Kshay: A shout for quality cinema

Plugged for by a close friend, Kshay left me intrigued by its under-the-radar release. Made by debutant filmmaker, Karan Gour, the 100-minute-long film, which hit just a couple of cinema screens this past Friday in Mumbai, explores the internal struggles of a woman as she flits the emotional spectrum of desire to obsession.
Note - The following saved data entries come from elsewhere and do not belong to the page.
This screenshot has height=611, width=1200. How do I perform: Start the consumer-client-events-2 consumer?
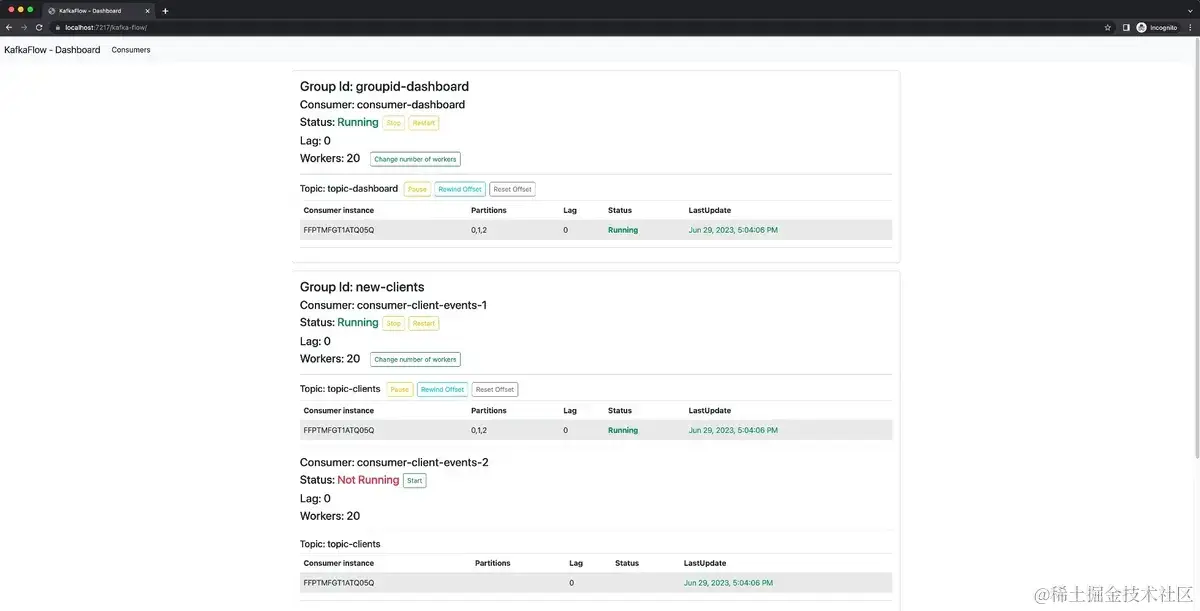414,481
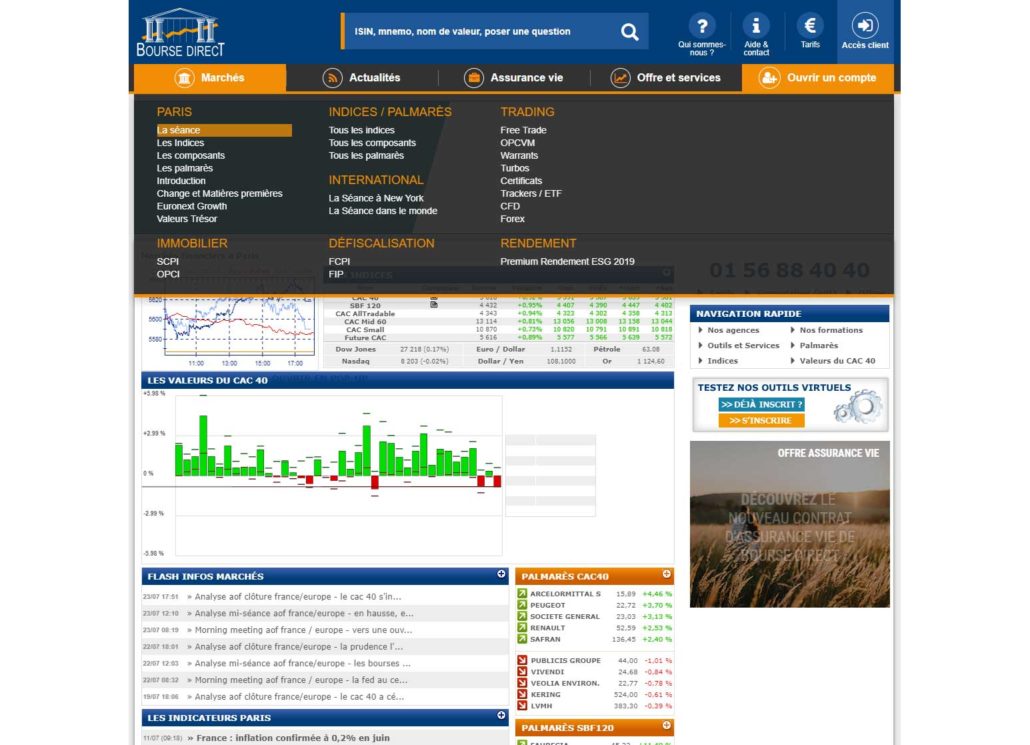The width and height of the screenshot is (1030, 745).
Task: Expand Palmarès CAC40 via its plus icon
Action: point(666,576)
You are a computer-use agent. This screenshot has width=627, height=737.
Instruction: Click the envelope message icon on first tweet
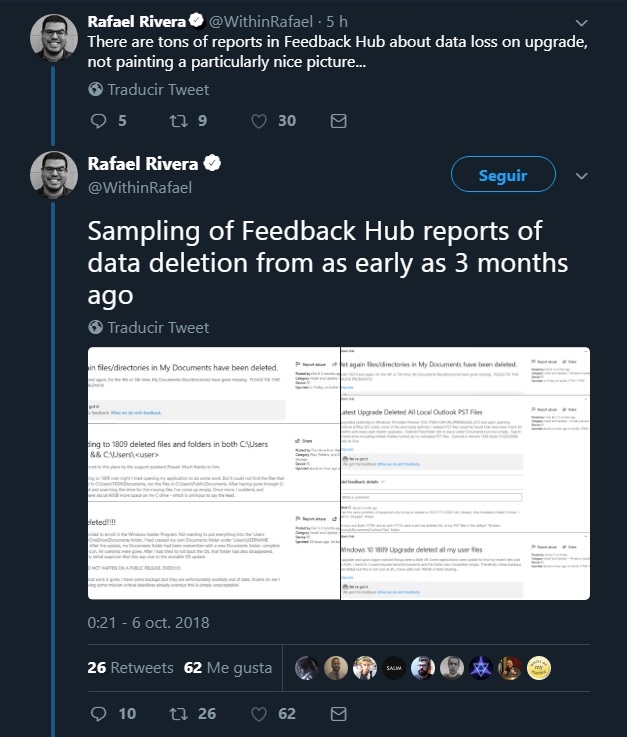[338, 121]
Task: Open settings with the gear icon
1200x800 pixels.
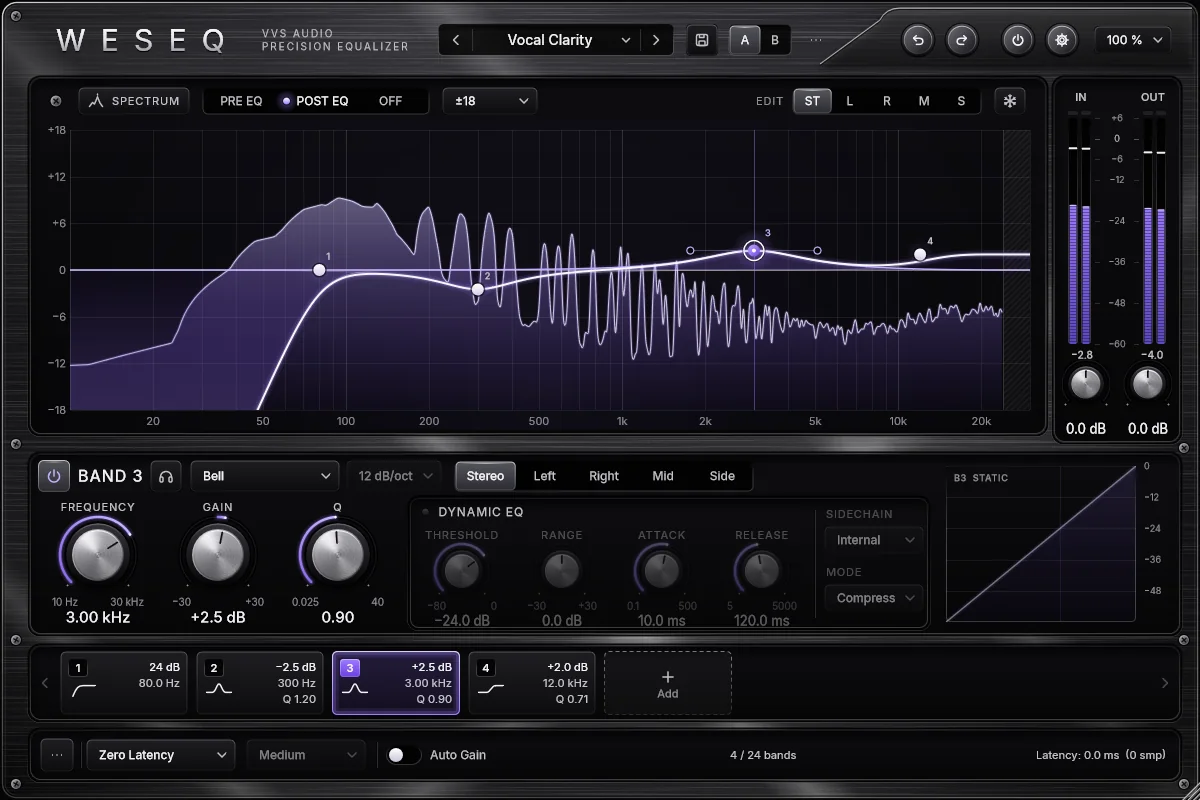Action: coord(1062,40)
Arvind and Chhaaya are a couple just about eking out a daily subsistence, when the otherwise contented Chhaaya (‘Bas itna hi kaafi hai ek behtar zindagi ke liye’) starts coveting an idol of the goddess Laxmi. Chhaaya sees the presence of the goddess in her home changing her fortune for the better. The problem is Arvind’s frugal income (he is a construction supervisor) doesn’t allow the couple an outlay of Rs. 15,000/- on the idol. This causes Chhaaya to flip the switch – her urge for buying the idol going from wishful longing to acquiring an outright Machiavellian tinge that includes thieving and deceit.
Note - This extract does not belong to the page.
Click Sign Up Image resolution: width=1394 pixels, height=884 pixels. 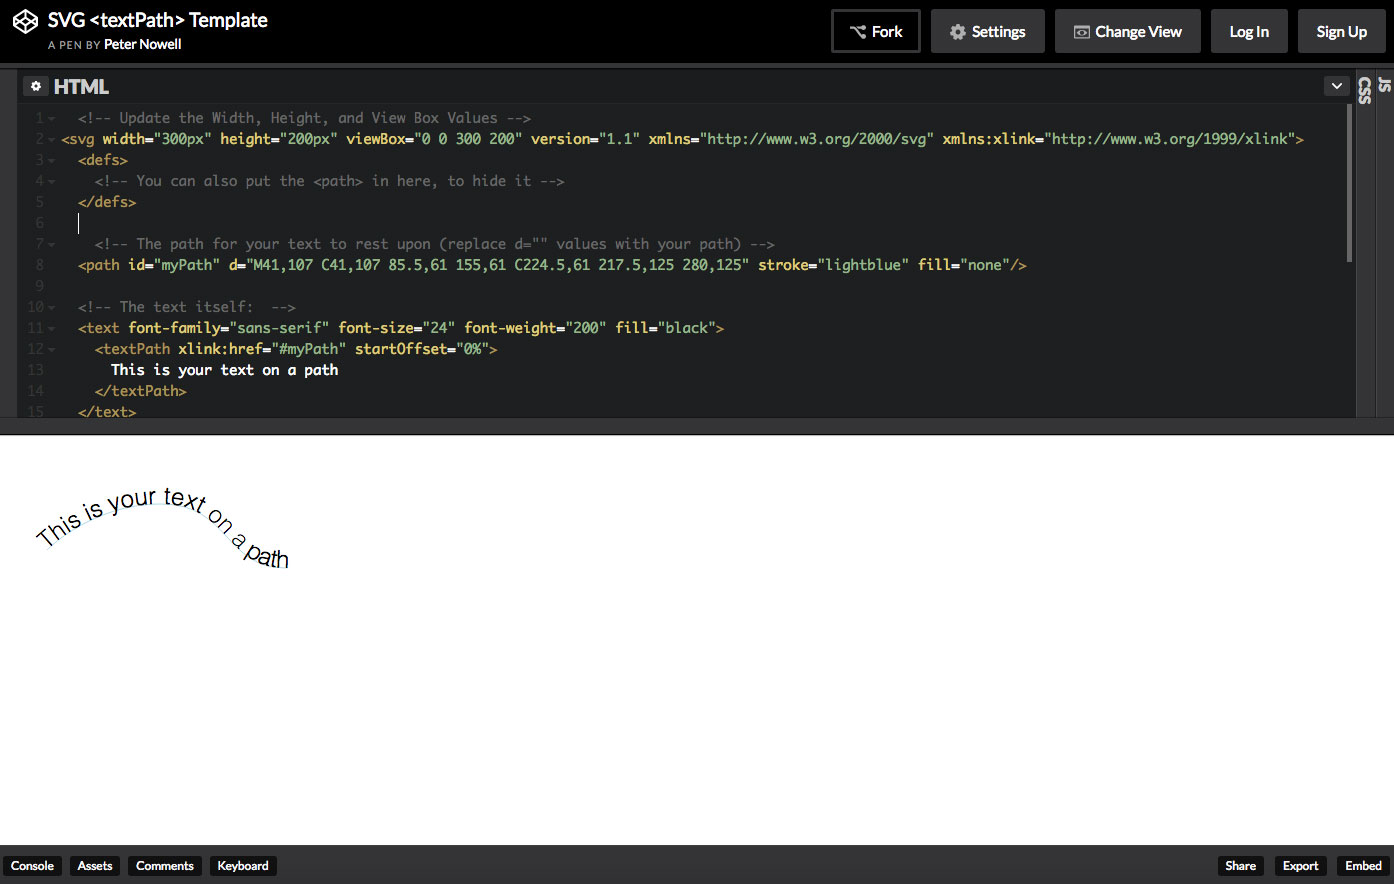tap(1341, 32)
Kshay is a black-and-white movie where cinematographer, Abhinay Khoparzi, uses close-ups to bring out the emotions that the film’s characters constantly grapple with. He doesn’t try any odd, unusual angles, but instead gives the actors the maximum opportunity to display their repertoire by keeping things simple. In doing so, he also allows the viewer to concentrate entirely on the unfolding narrative without getting carried away by the possible distractions that some other ‘inventive’ DOPs may have provided in what is certainly a very unusual film.

The performances, too, are strong with Alekh Sangal (playing Arvind) convincingly portraying the role of Chhaaya’s husband as he contends with his wife’s increasingly dysfunctional behavior. The montage where he returns home after a long tour, brimming with the joy of being back, to his flying in to a bout of rage at the discovery of Chhaaya’s having sold off the household items, to his subsequent hesitation in assaulting his former employer – all point to an actor with a good future ahead. Nitika Anand, in the small role of a neighbor (Shruti), touches a chord as well.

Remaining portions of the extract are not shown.